On se tromperait si l’on croyait, ainsi qu’on y est naturellement porté, que le fait d’avoir conçu le plan à poursuivre et fixé le but à atteindre rende la hardiesse plus facile et, par conséquent, moins méritoire dans l’exécution. C’est précisément le contraire qui a lieu.

Alors que l’on voit clairement les choses, les difficultés qu’elles comportent et les dangers qui s’y rattachent, il faut nécessairement se laisser guider par l’esprit et par le raisonnement. Or, dès que les facultés de l’intelligence doivent ainsi prendre la direction, les facultés de l’instinct perdent aussitôt une grande partie de leur puissance. C’est là ce qui fait que plus l’échelle hiérarchique s’élève, et plus la hardiesse devient rare. C’est qu’en effet, la pénétration de l’esprit et les lumières de l’entendement restant stationnaires tandis que le grade augmente, les chefs de rang supérieur, dans les étapes successives de leur carrière ascendante, ne peuvent supporter le poids des grandeurs, des situations et des considérations extérieures avec lesquelles ils sont aux prises, que précisément dans la mesure de ce qu’ils possèdent et ont toujours possédé de facultés intellectuelles natives. C’est là l’origine de ce proverbe français tant de fois confirmé par l’expérience :

Tel brille au second rang, qui s’éclipse au premier.

Presque tous les généraux dont l’histoire révèle la médiocrité et l’indécision dans le commandement en chef, s’étaient montrés hardis et pleins de résolution dans les grades inférieurs.

Il y a des distinctions à faire entre les motifs qui inspirent une action hardie. On peut y avoir volontairement recours ; on peut aussi y être plus ou moins contraint par les circonstances. Là où il y a urgence, là où, malgré la situation la plus périlleuse, ne pas poursuivre son but ne conduirait qu’à des dangers non moins grands, c’est l’esprit de résolution qui décide seul, et non pas la hardiesse. Un cavalier se montre hardi lorsque, pour faire voir son habileté, il franchit un obstacle considérable, tandis qu’il ne fait preuve que de résolution en franchissant un large précipice, pour échapper à une bande de brigands acharnés à sa poursuite et à sa vie.

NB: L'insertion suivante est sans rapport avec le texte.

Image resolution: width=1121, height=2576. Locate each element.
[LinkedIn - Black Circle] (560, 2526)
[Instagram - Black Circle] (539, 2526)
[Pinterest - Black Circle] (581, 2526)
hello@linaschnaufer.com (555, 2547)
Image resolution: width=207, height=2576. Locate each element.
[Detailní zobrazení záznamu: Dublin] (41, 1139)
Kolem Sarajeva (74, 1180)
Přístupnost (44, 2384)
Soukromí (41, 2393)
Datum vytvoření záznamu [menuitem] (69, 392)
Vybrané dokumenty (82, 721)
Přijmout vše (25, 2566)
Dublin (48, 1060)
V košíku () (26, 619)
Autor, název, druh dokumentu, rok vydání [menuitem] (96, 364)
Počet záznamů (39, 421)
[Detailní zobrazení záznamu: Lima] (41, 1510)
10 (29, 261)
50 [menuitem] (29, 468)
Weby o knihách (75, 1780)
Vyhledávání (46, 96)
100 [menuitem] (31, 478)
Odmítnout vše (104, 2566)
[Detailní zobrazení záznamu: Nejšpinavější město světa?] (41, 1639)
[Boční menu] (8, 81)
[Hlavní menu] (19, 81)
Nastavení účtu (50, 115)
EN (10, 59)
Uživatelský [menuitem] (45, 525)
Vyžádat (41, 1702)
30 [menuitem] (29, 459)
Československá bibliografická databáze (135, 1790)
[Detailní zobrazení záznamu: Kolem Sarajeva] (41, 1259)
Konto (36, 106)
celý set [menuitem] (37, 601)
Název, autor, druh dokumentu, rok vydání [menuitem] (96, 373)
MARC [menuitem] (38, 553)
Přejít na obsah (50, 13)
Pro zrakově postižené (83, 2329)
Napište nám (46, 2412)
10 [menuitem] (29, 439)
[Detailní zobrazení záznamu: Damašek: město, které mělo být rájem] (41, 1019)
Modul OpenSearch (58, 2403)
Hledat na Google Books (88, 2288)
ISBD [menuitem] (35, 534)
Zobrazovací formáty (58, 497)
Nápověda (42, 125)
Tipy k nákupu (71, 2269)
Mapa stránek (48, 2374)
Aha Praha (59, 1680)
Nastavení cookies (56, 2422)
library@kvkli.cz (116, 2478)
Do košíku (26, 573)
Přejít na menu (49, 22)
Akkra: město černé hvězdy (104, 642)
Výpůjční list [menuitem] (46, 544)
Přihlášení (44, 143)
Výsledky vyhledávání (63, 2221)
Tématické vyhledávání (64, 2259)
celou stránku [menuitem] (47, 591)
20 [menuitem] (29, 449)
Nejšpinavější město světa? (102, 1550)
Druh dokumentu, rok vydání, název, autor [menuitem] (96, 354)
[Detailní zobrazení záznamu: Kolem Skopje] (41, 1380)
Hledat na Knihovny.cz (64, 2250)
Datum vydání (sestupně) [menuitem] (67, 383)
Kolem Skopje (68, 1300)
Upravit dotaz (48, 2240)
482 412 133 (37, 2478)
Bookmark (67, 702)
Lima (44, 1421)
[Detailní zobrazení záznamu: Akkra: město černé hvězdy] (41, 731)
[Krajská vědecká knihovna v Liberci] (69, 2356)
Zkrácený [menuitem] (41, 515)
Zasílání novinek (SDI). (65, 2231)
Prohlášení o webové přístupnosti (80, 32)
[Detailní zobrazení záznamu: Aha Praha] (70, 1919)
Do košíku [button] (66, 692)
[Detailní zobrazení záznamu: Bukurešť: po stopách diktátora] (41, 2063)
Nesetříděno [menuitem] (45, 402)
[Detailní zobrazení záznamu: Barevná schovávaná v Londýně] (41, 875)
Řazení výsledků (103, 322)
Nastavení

On voit ainsi que plus il y a urgence immédiate à produire une action, plus le but à atteindre est visible et prochain, et moins grande est la part qui revient à la hardiesse. Par contre, plus le résultat à obtenir est éloigné, plus l’esprit a d’éventualités à prévoir pour se rendre compte de ce que l’action produira, et plus il faut de hardiesse pour prendre une détermination. En 1756, dès que Frédéric le Grand eut compris que la guerre était inévitable, se sentant perdu s’il ne surprenait et devançait ses ennemis, il entra aussitôt en campagne. Il est certain qu’il n’agit ainsi que contraint de le faire, mais que de prévoyance et de hardiesse, tout à la fois, dans cette décision ! combien peu d’hommes, dans sa situation, eussent osé agir ainsi !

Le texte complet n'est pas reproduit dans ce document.